- [WHAT YOU WILL DO]
Once you have read the records, write them out again exactly.

Collected data
************
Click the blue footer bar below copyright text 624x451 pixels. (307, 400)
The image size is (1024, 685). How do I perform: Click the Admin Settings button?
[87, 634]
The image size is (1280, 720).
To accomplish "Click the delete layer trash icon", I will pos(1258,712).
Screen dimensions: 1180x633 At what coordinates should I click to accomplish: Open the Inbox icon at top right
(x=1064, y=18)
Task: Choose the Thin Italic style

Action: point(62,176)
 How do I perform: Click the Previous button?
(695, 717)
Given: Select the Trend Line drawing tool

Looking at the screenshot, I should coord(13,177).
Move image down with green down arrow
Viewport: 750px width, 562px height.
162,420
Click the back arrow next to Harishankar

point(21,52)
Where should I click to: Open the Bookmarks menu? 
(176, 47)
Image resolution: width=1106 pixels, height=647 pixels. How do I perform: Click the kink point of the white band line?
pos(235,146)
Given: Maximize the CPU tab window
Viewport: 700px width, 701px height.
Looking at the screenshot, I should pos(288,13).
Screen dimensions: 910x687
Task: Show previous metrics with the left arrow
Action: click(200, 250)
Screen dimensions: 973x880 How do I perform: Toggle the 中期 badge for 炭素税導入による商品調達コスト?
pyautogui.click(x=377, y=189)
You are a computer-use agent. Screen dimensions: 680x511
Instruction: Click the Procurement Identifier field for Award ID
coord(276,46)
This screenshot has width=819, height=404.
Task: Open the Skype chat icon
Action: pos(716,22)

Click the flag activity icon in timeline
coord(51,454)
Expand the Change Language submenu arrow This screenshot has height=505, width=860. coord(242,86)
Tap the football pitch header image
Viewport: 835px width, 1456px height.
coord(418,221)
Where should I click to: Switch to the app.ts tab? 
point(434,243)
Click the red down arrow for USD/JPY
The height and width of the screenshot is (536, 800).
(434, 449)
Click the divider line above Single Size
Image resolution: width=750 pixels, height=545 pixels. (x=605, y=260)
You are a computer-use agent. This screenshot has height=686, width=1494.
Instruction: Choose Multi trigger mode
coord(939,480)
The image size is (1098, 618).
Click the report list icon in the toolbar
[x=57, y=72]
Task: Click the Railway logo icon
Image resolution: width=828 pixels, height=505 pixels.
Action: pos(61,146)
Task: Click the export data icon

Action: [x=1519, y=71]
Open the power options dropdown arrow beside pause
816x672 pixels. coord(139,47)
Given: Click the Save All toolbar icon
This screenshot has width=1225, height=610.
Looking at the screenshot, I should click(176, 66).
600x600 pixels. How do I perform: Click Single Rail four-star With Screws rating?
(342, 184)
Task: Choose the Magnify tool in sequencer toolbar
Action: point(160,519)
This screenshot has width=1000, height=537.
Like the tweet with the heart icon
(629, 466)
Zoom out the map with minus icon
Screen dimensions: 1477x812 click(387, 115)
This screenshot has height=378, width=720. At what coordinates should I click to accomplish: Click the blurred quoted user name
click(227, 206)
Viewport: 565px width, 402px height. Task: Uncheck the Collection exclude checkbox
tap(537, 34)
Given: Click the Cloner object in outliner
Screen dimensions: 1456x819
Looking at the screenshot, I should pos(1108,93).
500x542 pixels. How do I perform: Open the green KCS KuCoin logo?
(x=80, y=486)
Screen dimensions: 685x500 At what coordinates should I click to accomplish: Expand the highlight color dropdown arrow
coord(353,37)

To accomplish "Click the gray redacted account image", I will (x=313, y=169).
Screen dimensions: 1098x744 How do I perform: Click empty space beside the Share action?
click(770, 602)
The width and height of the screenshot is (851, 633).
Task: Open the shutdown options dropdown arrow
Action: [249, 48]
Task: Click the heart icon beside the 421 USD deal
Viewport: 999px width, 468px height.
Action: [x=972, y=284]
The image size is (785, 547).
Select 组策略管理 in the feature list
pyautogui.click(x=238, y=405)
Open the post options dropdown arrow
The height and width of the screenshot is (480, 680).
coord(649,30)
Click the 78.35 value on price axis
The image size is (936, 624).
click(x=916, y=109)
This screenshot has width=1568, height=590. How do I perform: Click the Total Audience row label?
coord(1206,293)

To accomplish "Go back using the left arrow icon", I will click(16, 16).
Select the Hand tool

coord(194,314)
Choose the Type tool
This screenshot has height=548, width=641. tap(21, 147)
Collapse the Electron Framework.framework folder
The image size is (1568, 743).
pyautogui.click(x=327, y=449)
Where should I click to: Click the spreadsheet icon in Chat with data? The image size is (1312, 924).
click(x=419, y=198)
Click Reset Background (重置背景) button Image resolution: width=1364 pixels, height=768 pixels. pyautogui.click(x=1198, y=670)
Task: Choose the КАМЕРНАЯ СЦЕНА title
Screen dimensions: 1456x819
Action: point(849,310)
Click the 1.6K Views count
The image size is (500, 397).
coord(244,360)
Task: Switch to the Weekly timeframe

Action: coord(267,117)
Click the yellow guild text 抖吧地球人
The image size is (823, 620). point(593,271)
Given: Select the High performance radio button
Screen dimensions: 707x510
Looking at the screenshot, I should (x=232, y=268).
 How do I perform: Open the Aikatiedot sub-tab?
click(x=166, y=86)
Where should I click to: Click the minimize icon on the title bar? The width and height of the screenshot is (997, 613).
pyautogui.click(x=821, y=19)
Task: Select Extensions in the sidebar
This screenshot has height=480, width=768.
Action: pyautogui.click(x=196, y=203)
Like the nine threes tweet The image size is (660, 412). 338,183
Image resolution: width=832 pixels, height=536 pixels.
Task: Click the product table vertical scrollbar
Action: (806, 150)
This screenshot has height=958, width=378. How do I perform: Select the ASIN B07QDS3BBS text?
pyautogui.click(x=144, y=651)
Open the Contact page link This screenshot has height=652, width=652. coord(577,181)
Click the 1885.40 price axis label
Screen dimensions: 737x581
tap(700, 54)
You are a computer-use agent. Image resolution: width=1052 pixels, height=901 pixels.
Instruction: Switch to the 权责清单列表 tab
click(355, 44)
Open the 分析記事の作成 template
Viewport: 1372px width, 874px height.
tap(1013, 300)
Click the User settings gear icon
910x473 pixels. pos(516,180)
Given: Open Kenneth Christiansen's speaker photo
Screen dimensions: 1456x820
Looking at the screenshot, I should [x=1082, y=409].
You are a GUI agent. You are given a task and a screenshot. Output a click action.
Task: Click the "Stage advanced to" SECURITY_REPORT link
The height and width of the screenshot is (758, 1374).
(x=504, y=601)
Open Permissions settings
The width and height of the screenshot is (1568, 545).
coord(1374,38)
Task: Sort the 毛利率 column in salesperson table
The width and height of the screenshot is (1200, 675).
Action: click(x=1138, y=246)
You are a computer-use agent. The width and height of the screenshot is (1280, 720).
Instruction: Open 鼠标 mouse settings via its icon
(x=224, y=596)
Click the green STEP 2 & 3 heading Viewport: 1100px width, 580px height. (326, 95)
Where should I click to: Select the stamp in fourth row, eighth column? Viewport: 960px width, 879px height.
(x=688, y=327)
************
- [ANSWER TO THIS TASK]
Click the blue footer bar below copyright text 624x451 pixels. (307, 400)
The image size is (1024, 685). How do I perform: Click the Admin Settings button?
[87, 634]
The image size is (1280, 720).
To accomplish "Click the delete layer trash icon", I will pos(1258,712).
Screen dimensions: 1180x633 At what coordinates should I click to accomplish: Open the Inbox icon at top right
(x=1064, y=18)
Task: Choose the Thin Italic style

Action: point(62,176)
 How do I perform: Click the Previous button?
(695, 717)
Given: Select the Trend Line drawing tool

Looking at the screenshot, I should coord(13,177).
Move image down with green down arrow
Viewport: 750px width, 562px height.
162,420
Click the back arrow next to Harishankar

point(21,52)
Where should I click to: Open the Bookmarks menu? 
(176, 47)
Image resolution: width=1106 pixels, height=647 pixels. How do I perform: Click the kink point of the white band line?
pos(235,146)
Given: Maximize the CPU tab window
Viewport: 700px width, 701px height.
Looking at the screenshot, I should pos(288,13).
Screen dimensions: 910x687
Task: Show previous metrics with the left arrow
Action: click(200, 250)
Screen dimensions: 973x880 How do I perform: Toggle the 中期 badge for 炭素税導入による商品調達コスト?
pyautogui.click(x=377, y=189)
You are a computer-use agent. Screen dimensions: 680x511
Instruction: Click the Procurement Identifier field for Award ID
coord(276,46)
This screenshot has width=819, height=404.
Task: Open the Skype chat icon
Action: pos(716,22)

Click the flag activity icon in timeline
coord(51,454)
Expand the Change Language submenu arrow This screenshot has height=505, width=860. coord(242,86)
Tap the football pitch header image
Viewport: 835px width, 1456px height.
coord(418,221)
Where should I click to: Switch to the app.ts tab? 
point(434,243)
Click the red down arrow for USD/JPY
The height and width of the screenshot is (536, 800).
(434, 449)
Click the divider line above Single Size
Image resolution: width=750 pixels, height=545 pixels. (x=605, y=260)
You are a computer-use agent. This screenshot has height=686, width=1494.
Instruction: Choose Multi trigger mode
coord(939,480)
The image size is (1098, 618).
Click the report list icon in the toolbar
[x=57, y=72]
Task: Click the Railway logo icon
Image resolution: width=828 pixels, height=505 pixels.
Action: pos(61,146)
Task: Click the export data icon

Action: [x=1519, y=71]
Open the power options dropdown arrow beside pause
816x672 pixels. coord(139,47)
Given: Click the Save All toolbar icon
This screenshot has width=1225, height=610.
Looking at the screenshot, I should click(176, 66).
600x600 pixels. How do I perform: Click Single Rail four-star With Screws rating?
(342, 184)
Task: Choose the Magnify tool in sequencer toolbar
Action: point(160,519)
This screenshot has width=1000, height=537.
Like the tweet with the heart icon
(629, 466)
Zoom out the map with minus icon
Screen dimensions: 1477x812 click(387, 115)
This screenshot has height=378, width=720. At what coordinates should I click to accomplish: Click the blurred quoted user name
click(227, 206)
Viewport: 565px width, 402px height. Task: Uncheck the Collection exclude checkbox
tap(537, 34)
Given: Click the Cloner object in outliner
Screen dimensions: 1456x819
Looking at the screenshot, I should pos(1108,93).
500x542 pixels. How do I perform: Open the green KCS KuCoin logo?
(x=80, y=486)
Screen dimensions: 685x500 At what coordinates should I click to accomplish: Expand the highlight color dropdown arrow
coord(353,37)

To accomplish "Click the gray redacted account image", I will (x=313, y=169).
Screen dimensions: 1098x744 How do I perform: Click empty space beside the Share action?
click(770, 602)
The width and height of the screenshot is (851, 633).
Task: Open the shutdown options dropdown arrow
Action: [249, 48]
Task: Click the heart icon beside the 421 USD deal
Viewport: 999px width, 468px height.
Action: [x=972, y=284]
The image size is (785, 547).
Select 组策略管理 in the feature list
pyautogui.click(x=238, y=405)
Open the post options dropdown arrow
The height and width of the screenshot is (480, 680).
coord(649,30)
Click the 78.35 value on price axis
The image size is (936, 624).
click(x=916, y=109)
This screenshot has width=1568, height=590. How do I perform: Click the Total Audience row label?
coord(1206,293)

To accomplish "Go back using the left arrow icon", I will click(16, 16).
Select the Hand tool

coord(194,314)
Choose the Type tool
This screenshot has height=548, width=641. tap(21, 147)
Collapse the Electron Framework.framework folder
The image size is (1568, 743).
pyautogui.click(x=327, y=449)
Where should I click to: Click the spreadsheet icon in Chat with data? The image size is (1312, 924).
click(x=419, y=198)
Click Reset Background (重置背景) button Image resolution: width=1364 pixels, height=768 pixels. pyautogui.click(x=1198, y=670)
Task: Choose the КАМЕРНАЯ СЦЕНА title
Screen dimensions: 1456x819
Action: point(849,310)
Click the 1.6K Views count
The image size is (500, 397).
coord(244,360)
Task: Switch to the Weekly timeframe

Action: coord(267,117)
Click the yellow guild text 抖吧地球人
The image size is (823, 620). point(593,271)
Given: Select the High performance radio button
Screen dimensions: 707x510
Looking at the screenshot, I should (x=232, y=268).
 How do I perform: Open the Aikatiedot sub-tab?
click(x=166, y=86)
Where should I click to: Click the minimize icon on the title bar? The width and height of the screenshot is (997, 613).
pyautogui.click(x=821, y=19)
Task: Select Extensions in the sidebar
This screenshot has height=480, width=768.
Action: pyautogui.click(x=196, y=203)
Like the nine threes tweet The image size is (660, 412). 338,183
Image resolution: width=832 pixels, height=536 pixels.
Task: Click the product table vertical scrollbar
Action: (806, 150)
This screenshot has height=958, width=378. How do I perform: Select the ASIN B07QDS3BBS text?
pyautogui.click(x=144, y=651)
Open the Contact page link This screenshot has height=652, width=652. coord(577,181)
Click the 1885.40 price axis label
Screen dimensions: 737x581
tap(700, 54)
You are a computer-use agent. Image resolution: width=1052 pixels, height=901 pixels.
Instruction: Switch to the 权责清单列表 tab
click(355, 44)
Open the 分析記事の作成 template
Viewport: 1372px width, 874px height.
tap(1013, 300)
Click the User settings gear icon
910x473 pixels. pos(516,180)
Given: Open Kenneth Christiansen's speaker photo
Screen dimensions: 1456x820
Looking at the screenshot, I should [x=1082, y=409].
You are a GUI agent. You are given a task and a screenshot. Output a click action.
Task: Click the "Stage advanced to" SECURITY_REPORT link
The height and width of the screenshot is (758, 1374).
(x=504, y=601)
Open Permissions settings
The width and height of the screenshot is (1568, 545).
coord(1374,38)
Task: Sort the 毛利率 column in salesperson table
The width and height of the screenshot is (1200, 675).
Action: click(x=1138, y=246)
You are a computer-use agent. The width and height of the screenshot is (1280, 720).
Instruction: Open 鼠标 mouse settings via its icon
(x=224, y=596)
Click the green STEP 2 & 3 heading Viewport: 1100px width, 580px height. (326, 95)
Where should I click to: Select the stamp in fourth row, eighth column? Viewport: 960px width, 879px height.
(x=688, y=327)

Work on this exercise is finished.